If not explicitly set, the default value for DATA_DIR is ./data.

Example Values

  • DATA_DIR=./buffer : Skippr will store its flushed buffer files and offsets database in the buffer directory located at the root level of the application.

  • DATA_DIR=/home/user/skippr/data : In this case, Skippr will use the directory at the absolute path /home/user/skippr/data.

  • DATA_DIR=../data/skippr : If a relative path is given, Skippr will resolve it based on the current working directory of the process. Here, it will go one level up from the current directory and then go into data/skippr.

Detailed Description

The DATA_DIR configuration parameter determines the directory where Skippr persists its buffer files and offsets database. These files play a crucial role in data ingestion and recovery procedures. When data is ingested by Skippr, it first lands in a buffer. After some processing, the buffer data is flushed to a file in the DATA_DIR. The offsets database, which maintains the state of data ingestion, is also stored here.

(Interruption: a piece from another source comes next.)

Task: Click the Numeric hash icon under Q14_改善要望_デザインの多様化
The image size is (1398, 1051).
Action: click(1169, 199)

The DATA_DIR parameter accepts both absolute and relative paths. If a relative path is provided, it will be resolved based on the current working directory of the Skippr process.

When DATA_DIR is set, Skippr attempts to create the directory (including any necessary but nonexistent parent directories) at the specified path. If the creation fails, Skippr will terminate with an error message.

Considerations

  • Ensure that the Skippr process has the necessary read and write permissions for the directory specified by DATA_DIR. Failure to do so may lead to unexpected errors or data loss.

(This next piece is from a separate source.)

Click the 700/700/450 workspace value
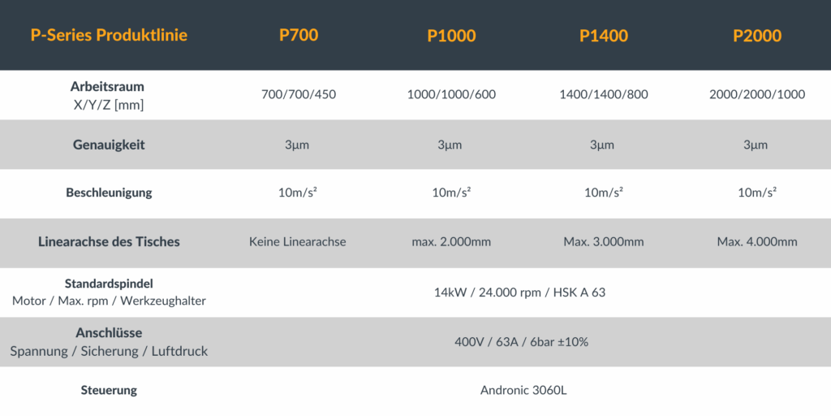The image size is (831, 416). click(298, 95)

  • Be mindful of the storage capacity of the drive where the DATA_DIR is located. As data is ingested, Skippr will persistently write to this directory, which could lead to increased storage usage over time.

  • If a relative path is used, remember that it is resolved from the current working directory of the Skippr process, which might be different from the directory where the Skippr executable or script resides.

  • For resilience, consider placing the DATA_DIR on a drive that is regularly backed up, allowing recovery of buffer files and offsets in case of system failures.

  • If you change the DATA_DIR after Skippr has started ingesting data, previously ingested data will not be automatically moved or copied to the new location. You must handle such data migrations manually.